DESCRIPTION OF THE TASK> Please list every line in the material below that contains the word "particular", matching its capitalization exactly.

------------

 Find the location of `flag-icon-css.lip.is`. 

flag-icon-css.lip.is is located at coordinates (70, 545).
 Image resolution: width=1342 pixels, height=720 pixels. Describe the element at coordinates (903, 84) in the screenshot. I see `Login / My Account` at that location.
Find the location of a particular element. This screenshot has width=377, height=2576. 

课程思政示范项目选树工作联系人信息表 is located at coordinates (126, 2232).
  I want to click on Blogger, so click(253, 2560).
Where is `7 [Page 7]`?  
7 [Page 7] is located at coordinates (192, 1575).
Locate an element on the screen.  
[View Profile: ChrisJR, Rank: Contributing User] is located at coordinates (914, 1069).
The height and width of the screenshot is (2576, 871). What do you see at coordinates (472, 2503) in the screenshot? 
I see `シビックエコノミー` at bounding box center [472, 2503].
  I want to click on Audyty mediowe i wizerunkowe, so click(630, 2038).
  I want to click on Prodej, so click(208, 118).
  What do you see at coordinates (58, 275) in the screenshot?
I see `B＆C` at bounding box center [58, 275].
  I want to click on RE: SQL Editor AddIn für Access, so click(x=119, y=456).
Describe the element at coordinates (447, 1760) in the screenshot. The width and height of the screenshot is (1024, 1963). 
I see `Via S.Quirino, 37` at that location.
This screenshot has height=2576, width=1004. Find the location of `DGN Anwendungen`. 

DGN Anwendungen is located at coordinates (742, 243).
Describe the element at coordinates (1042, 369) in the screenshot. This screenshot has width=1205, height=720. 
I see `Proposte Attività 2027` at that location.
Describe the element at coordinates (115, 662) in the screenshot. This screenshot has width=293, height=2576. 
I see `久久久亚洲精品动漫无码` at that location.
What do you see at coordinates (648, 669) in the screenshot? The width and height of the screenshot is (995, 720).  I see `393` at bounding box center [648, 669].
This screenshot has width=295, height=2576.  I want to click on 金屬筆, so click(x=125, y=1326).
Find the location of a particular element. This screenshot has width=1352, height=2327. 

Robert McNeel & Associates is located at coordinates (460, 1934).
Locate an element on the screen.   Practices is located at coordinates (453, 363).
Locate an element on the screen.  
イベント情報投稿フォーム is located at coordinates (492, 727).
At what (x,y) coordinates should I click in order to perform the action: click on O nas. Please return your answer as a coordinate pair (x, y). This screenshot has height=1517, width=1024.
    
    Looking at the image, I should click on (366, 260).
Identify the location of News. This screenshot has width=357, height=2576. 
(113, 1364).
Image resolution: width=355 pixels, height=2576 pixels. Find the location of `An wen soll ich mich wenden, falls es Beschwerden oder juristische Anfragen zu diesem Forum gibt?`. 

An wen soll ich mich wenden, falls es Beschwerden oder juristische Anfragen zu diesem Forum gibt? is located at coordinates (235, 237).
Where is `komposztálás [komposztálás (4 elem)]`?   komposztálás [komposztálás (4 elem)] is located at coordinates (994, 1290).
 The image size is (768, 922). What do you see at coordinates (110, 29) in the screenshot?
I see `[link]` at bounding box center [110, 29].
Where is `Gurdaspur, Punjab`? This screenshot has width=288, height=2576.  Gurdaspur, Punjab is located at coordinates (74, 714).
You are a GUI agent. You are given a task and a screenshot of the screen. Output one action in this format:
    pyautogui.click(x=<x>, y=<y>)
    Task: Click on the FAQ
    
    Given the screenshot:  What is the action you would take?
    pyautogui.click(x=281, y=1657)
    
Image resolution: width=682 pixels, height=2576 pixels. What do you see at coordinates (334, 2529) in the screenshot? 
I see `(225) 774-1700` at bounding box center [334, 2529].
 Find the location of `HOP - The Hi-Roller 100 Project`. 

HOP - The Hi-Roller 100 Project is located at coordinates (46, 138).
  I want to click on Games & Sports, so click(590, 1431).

------------

SOLUTION TO THIS PROBLEM>
Find the location of a particular element. This screenshot has width=377, height=2576. 
Find the location of a particular element. This screenshot has width=1352, height=2327. 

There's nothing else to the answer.